Summary
Duke Energy Corporation (DUK) has filed an 8-K report detailing the consummation of a $1 billion issuance of 6.45% Fixed-to-Fixed Reset Rate Junior Subordinated Debentures due 2054. The primary purpose of this debt offering is to redeem Duke Energy's outstanding Series B Fixed-Rate Reset Cumulative Redeemable Perpetual Preferred Stock, which carries a lower interest rate of 4.875%. This strategic move aims to optimize the company's capital structure and potentially reduce future interest expenses. The issuance was completed on August 22, 2024, under an underwriting agreement with a syndicate of major financial institutions. The net proceeds will be used to retire the preferred stock on September 16, 2024, with any remaining funds allocated for general corporate purposes. This transaction reflects Duke Energy's active management of its debt and equity obligations to enhance financial flexibility.
Key Highlights
- 1Duke Energy issued $1 billion in 6.45% Junior Subordinated Debentures due 2054.

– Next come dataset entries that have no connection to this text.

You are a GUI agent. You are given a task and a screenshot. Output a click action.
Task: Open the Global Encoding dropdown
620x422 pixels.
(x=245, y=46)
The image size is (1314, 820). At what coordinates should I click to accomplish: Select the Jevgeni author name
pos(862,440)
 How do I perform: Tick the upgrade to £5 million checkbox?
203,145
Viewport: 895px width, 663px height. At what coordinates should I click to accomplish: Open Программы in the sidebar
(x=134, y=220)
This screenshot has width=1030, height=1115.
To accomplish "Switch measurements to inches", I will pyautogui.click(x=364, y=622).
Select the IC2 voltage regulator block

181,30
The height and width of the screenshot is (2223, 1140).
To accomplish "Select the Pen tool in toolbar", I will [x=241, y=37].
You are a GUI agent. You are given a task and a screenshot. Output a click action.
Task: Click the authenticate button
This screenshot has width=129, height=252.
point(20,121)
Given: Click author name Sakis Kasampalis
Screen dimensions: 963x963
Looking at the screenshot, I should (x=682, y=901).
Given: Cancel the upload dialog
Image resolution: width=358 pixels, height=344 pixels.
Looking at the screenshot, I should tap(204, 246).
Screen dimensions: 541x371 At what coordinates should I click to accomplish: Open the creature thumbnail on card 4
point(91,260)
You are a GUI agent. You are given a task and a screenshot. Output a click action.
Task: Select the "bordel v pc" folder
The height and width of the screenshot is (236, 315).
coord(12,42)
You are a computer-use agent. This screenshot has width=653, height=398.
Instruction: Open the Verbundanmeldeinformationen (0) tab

- 2The offering was consummated on August 22, 2024.
- 3Proceeds are earmarked for the redemption of 4.875% Series B Preferred Stock.
- 4The Series B Preferred Stock redemption is scheduled for September 16, 2024.
- 5The company intends to use net proceeds for general corporate purposes beyond the preferred stock redemption.
- 6The issuance was facilitated through an underwriting agreement with a syndicate of financial institutions led by BofA Securities, Goldman Sachs, J.P. Morgan, Morgan Stanley, RBC Capital Markets, Santander US Capital Markets, and Truist Securities.
- 7The debentures were issued under an Indenture and a Thirty-fourth Supplemental Indenture.